**BRIEF**
Where does the word "truncated" occur in the entries below? Copy every line that has it.

**DATA**
------------------------------

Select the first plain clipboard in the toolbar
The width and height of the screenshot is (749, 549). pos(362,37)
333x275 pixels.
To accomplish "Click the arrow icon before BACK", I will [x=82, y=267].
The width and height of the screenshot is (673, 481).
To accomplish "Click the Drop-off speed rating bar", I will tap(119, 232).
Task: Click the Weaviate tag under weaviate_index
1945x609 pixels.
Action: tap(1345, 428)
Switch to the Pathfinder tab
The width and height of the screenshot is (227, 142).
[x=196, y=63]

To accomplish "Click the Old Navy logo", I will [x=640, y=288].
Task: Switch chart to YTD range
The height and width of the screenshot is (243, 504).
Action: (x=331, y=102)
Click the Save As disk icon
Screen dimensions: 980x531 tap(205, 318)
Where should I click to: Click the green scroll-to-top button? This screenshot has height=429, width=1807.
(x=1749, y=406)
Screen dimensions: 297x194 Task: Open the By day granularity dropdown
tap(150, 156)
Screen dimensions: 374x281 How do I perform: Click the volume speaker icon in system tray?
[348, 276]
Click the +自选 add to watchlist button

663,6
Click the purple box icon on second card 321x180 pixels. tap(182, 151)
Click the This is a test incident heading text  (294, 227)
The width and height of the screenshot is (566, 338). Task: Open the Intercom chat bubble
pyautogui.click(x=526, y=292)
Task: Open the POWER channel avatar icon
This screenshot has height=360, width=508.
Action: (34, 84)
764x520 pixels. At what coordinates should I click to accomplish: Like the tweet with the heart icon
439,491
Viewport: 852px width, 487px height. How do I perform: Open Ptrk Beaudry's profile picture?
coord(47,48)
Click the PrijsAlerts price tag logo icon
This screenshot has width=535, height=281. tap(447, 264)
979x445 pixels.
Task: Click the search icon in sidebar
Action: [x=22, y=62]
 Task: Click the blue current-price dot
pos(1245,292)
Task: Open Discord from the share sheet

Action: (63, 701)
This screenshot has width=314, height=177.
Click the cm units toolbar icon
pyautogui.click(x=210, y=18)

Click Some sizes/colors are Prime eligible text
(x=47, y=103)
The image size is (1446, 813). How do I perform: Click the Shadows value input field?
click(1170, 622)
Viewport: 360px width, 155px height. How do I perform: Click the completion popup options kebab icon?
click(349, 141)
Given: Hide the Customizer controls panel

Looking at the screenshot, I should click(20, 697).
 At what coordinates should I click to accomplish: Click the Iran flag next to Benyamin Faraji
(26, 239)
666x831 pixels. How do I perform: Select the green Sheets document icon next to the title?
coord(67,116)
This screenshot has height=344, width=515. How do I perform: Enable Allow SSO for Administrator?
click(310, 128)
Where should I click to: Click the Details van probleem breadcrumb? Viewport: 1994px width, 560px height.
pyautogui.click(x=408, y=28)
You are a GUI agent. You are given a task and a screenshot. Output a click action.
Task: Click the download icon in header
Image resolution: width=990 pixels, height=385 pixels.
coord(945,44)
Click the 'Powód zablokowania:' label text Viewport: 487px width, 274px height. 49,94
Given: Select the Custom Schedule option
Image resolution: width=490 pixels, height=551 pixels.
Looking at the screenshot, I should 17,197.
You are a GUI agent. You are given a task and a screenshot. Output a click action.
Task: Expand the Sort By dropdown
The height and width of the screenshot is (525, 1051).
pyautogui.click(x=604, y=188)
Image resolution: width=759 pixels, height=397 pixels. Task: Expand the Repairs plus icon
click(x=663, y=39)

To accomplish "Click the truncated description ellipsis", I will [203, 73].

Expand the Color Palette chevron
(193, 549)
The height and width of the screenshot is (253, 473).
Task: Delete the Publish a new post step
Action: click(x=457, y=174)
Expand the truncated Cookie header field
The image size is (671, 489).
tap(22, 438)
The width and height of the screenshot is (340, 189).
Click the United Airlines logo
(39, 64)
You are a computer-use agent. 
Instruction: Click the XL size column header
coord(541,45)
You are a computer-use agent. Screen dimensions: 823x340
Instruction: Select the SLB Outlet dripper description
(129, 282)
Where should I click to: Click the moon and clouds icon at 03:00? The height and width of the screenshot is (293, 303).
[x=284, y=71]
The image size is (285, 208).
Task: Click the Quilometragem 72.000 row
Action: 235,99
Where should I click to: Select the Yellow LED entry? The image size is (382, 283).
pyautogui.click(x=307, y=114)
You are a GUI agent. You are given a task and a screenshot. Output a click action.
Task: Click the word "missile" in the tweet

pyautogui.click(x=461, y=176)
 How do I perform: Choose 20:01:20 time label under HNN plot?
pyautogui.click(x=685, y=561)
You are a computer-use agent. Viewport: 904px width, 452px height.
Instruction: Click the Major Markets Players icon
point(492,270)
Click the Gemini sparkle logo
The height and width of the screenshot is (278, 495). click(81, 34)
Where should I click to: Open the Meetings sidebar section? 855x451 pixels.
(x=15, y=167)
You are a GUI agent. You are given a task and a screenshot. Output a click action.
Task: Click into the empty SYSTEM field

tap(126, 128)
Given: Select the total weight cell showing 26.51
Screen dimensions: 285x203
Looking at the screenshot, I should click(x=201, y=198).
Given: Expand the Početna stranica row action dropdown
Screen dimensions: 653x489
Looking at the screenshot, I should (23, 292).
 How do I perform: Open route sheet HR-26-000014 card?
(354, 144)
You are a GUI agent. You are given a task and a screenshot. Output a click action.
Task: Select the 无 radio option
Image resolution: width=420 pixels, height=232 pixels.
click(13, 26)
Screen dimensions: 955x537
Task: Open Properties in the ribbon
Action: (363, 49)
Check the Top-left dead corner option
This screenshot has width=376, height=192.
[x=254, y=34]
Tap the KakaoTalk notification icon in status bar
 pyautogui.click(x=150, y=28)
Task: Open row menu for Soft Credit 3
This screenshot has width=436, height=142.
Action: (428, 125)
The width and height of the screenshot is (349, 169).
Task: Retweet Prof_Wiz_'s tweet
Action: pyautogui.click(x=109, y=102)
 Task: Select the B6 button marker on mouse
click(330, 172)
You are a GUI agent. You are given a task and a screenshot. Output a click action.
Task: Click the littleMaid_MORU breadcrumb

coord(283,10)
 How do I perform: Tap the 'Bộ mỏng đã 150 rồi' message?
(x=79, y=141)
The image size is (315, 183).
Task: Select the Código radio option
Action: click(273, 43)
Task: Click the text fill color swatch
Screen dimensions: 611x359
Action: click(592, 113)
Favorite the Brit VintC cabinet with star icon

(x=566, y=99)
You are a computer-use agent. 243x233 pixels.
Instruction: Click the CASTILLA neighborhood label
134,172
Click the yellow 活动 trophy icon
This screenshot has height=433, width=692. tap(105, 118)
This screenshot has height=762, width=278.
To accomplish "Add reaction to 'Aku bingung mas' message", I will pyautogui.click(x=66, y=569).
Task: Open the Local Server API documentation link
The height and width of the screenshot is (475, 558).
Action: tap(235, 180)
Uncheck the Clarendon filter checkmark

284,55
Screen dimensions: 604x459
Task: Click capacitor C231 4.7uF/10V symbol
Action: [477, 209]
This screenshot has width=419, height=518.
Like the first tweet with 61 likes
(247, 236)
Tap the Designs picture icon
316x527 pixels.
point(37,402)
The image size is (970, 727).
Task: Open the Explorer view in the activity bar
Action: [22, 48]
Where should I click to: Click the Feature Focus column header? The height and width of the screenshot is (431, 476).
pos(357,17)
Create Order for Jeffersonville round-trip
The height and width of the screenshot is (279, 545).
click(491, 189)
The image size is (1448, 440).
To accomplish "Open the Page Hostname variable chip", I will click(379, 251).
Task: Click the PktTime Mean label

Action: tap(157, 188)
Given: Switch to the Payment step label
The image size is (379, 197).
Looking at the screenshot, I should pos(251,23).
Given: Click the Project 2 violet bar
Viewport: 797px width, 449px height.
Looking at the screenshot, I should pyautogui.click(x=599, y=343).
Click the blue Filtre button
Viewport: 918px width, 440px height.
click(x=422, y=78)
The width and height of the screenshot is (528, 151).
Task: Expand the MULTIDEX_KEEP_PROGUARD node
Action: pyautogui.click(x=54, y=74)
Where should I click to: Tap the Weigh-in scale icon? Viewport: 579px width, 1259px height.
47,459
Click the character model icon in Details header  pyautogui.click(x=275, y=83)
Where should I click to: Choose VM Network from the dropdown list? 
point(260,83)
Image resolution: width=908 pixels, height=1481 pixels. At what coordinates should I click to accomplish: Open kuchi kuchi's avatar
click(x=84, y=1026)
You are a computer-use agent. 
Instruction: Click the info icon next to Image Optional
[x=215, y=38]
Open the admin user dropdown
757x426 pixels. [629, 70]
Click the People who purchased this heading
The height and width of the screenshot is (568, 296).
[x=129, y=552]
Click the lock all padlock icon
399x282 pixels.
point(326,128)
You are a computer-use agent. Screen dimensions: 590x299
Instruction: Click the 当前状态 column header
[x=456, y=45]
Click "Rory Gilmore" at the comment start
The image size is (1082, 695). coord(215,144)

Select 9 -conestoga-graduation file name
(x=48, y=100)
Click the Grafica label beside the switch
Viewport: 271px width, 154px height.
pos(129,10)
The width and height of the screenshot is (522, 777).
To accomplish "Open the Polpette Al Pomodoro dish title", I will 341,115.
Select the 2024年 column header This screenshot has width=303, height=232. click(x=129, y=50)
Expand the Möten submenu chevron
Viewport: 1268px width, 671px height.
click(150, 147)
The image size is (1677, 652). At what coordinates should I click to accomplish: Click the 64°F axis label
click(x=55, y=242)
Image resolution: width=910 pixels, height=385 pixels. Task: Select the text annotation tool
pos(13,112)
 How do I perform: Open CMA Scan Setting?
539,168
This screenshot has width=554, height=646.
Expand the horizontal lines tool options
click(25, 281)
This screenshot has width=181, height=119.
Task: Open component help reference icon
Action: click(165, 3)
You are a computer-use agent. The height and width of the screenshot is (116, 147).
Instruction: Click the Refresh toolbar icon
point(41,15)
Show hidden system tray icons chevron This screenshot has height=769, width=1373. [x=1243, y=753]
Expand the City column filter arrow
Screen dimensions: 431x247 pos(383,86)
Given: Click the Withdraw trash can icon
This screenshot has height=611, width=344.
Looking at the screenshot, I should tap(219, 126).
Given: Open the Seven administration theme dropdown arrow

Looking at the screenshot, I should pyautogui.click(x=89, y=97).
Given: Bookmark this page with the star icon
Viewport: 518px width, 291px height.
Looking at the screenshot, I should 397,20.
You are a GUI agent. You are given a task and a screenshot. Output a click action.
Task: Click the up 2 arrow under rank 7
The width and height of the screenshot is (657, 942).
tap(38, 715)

------------------------------

**EXERCISE SOLUTION**
To accomplish "Click the truncated description ellipsis", I will [203, 73].
Expand the truncated Cookie header field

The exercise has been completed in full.